- Task to carry out -
From the records below, pull each line that has "grid".

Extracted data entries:
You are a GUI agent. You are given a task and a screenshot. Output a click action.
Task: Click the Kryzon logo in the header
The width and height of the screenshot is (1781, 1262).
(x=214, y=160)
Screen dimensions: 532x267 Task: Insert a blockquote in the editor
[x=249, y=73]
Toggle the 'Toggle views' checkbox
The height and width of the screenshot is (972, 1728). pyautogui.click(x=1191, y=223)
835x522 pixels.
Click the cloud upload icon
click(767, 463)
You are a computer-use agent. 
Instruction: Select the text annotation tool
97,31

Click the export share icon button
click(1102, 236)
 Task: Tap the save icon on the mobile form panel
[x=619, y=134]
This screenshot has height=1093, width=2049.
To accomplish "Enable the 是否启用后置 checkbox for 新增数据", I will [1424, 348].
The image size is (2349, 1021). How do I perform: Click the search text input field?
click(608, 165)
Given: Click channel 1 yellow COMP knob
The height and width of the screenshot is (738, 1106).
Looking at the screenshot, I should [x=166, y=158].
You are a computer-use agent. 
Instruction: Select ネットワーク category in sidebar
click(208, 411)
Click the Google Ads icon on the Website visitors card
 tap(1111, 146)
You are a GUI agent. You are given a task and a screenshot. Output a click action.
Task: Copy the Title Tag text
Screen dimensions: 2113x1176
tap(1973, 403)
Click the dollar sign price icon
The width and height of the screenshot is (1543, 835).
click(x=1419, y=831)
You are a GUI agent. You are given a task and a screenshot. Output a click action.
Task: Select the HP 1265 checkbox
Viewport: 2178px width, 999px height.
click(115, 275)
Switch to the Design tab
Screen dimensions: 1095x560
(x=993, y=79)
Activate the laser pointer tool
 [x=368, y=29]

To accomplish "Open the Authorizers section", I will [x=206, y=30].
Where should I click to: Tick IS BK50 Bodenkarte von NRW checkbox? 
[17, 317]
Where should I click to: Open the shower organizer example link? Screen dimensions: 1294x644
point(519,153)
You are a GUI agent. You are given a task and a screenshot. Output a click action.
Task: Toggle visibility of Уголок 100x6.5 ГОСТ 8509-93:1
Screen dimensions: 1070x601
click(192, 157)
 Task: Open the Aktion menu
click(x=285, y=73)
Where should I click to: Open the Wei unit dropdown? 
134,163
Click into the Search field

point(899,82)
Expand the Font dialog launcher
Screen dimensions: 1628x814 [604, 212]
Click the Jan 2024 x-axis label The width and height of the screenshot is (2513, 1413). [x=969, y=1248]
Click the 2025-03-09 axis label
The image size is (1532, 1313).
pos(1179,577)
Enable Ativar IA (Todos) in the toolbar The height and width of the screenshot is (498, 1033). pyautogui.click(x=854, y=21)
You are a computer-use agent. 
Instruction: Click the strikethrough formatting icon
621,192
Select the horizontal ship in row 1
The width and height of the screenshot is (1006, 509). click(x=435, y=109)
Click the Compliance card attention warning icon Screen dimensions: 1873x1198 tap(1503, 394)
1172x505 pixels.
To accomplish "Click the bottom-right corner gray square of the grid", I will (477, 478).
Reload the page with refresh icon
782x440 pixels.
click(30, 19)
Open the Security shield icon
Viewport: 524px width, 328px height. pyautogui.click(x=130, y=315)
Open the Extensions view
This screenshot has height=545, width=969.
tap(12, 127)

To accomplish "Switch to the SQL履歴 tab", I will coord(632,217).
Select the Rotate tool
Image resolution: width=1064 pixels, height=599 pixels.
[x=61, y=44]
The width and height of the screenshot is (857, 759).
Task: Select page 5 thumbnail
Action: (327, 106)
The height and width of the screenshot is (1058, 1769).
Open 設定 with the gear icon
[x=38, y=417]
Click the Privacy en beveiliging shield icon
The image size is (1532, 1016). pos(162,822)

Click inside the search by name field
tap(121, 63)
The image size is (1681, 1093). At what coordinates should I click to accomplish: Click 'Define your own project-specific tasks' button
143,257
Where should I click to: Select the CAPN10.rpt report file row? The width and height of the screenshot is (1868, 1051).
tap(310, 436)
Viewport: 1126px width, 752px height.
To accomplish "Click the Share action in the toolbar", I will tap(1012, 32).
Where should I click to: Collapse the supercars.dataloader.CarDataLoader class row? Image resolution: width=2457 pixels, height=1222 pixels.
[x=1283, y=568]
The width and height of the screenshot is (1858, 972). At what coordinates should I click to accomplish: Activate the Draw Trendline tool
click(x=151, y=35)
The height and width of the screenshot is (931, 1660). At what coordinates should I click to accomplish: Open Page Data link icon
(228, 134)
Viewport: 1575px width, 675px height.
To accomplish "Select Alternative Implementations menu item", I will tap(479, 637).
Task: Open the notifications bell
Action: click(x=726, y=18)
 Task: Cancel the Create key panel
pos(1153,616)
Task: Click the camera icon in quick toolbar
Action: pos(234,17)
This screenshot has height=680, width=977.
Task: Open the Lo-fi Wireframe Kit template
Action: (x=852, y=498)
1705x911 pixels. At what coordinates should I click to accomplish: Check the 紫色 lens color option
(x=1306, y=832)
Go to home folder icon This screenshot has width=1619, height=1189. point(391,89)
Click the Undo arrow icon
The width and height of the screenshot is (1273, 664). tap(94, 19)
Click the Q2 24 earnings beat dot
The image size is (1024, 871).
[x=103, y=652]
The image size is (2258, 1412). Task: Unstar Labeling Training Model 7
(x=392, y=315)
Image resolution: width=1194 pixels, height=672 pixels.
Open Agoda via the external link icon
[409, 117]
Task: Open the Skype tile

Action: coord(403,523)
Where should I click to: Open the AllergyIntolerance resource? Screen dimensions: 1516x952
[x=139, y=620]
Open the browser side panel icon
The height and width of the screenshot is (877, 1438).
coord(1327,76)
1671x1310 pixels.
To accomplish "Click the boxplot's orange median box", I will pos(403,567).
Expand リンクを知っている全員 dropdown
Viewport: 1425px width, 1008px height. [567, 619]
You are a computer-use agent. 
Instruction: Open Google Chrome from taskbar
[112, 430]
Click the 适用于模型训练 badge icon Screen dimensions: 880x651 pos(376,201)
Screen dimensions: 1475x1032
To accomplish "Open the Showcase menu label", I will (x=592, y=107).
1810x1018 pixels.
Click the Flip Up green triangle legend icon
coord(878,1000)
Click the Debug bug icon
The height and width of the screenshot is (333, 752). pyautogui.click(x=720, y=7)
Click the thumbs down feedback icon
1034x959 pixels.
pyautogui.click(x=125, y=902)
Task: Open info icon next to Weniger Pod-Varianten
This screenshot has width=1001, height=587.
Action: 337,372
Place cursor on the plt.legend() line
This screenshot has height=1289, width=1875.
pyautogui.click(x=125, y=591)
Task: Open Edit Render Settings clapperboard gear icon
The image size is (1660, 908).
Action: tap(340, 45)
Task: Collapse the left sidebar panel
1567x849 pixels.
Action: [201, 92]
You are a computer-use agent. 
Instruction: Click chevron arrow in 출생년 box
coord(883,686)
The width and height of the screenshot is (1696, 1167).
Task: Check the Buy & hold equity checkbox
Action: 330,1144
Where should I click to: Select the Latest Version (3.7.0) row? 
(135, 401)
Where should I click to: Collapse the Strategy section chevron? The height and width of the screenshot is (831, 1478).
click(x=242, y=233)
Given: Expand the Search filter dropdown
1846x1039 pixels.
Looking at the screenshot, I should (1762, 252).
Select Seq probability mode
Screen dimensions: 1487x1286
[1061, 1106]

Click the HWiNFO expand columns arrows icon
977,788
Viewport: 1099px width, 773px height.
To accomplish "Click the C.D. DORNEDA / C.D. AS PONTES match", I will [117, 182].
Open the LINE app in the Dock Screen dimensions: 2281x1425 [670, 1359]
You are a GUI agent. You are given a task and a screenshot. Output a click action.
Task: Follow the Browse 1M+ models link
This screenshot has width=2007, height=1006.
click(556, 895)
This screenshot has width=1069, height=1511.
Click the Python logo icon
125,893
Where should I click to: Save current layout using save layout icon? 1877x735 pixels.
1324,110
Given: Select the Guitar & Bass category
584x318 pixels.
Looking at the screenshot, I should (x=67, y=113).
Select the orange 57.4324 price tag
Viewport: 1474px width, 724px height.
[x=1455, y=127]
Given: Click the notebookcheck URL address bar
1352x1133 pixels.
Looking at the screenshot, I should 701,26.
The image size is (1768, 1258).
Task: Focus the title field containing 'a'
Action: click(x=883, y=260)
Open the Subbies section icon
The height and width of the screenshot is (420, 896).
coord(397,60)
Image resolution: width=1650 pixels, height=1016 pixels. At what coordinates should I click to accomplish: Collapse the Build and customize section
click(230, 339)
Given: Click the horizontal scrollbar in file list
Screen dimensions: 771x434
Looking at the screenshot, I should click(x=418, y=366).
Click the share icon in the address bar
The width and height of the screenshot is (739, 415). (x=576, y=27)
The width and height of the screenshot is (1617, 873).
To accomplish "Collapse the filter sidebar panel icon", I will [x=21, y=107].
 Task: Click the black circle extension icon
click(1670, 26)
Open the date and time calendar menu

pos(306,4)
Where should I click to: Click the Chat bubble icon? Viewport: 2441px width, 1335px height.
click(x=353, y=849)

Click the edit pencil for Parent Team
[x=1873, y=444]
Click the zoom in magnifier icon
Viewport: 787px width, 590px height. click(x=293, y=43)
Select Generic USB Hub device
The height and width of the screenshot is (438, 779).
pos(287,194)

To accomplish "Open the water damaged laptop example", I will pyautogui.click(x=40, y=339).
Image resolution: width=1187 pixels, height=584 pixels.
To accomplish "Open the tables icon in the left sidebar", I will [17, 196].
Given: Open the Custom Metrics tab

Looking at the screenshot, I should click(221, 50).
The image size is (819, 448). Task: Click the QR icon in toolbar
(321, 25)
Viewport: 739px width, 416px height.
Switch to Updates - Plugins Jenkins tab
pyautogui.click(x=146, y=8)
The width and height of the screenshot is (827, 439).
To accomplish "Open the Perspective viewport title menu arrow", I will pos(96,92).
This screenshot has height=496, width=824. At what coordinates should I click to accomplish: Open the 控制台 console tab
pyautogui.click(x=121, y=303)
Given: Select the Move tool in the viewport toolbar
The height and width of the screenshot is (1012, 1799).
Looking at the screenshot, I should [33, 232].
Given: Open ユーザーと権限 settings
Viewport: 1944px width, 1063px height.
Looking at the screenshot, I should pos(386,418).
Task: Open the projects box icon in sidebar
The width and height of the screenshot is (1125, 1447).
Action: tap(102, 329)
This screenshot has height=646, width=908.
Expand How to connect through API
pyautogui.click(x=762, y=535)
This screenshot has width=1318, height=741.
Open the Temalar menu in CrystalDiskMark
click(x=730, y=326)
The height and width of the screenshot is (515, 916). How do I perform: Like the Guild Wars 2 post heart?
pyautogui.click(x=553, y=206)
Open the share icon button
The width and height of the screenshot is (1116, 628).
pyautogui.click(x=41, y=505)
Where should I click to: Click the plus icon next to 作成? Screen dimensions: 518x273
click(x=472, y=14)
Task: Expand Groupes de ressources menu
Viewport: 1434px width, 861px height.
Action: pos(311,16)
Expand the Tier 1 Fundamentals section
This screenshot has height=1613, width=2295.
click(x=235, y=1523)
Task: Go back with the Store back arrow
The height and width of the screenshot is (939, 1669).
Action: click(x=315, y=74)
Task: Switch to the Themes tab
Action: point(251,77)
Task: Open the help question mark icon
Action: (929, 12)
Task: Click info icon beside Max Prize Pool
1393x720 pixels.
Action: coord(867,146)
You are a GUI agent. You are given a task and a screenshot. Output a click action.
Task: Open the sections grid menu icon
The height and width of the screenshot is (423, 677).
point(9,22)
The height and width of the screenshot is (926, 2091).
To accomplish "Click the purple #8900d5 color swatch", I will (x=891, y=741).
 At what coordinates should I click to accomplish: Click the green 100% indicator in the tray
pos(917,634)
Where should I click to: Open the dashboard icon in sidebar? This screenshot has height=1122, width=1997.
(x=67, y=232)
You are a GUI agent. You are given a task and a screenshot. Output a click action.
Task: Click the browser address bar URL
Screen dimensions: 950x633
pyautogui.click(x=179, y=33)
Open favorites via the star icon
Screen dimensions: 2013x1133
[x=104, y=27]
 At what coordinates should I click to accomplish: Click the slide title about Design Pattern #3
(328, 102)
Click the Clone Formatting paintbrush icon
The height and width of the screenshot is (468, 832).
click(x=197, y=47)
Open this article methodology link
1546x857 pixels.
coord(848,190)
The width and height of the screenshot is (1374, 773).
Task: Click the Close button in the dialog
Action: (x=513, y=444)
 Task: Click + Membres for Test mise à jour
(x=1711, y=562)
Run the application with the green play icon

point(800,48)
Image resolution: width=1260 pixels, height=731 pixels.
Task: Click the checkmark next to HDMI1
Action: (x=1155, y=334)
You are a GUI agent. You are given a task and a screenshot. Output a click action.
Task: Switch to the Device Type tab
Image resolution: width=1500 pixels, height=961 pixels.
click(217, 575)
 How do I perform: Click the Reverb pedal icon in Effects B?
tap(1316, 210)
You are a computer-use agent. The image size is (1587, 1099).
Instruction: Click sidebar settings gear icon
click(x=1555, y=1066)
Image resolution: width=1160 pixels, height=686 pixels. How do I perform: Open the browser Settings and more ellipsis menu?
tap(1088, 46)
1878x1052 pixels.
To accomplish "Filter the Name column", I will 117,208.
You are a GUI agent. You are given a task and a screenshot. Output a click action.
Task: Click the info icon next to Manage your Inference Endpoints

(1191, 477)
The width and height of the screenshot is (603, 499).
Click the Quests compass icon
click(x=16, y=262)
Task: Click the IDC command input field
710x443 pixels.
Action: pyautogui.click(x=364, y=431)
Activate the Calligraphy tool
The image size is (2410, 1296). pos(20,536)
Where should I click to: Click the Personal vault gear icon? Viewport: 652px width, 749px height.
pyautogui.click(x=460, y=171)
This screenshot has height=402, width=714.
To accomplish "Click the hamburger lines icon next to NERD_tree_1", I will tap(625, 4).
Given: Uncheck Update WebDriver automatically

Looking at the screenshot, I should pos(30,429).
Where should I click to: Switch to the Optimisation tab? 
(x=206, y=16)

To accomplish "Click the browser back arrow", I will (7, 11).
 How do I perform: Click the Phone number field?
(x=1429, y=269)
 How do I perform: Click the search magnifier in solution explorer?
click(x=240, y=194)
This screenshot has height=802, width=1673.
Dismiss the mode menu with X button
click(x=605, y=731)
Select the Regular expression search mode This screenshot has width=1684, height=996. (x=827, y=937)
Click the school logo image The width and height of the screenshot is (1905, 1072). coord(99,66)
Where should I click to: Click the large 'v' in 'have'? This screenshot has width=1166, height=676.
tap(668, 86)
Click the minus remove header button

- Solution -
To accomplish "Click the bottom-right corner gray square of the grid", I will (477, 478).
Task: Open the sections grid menu icon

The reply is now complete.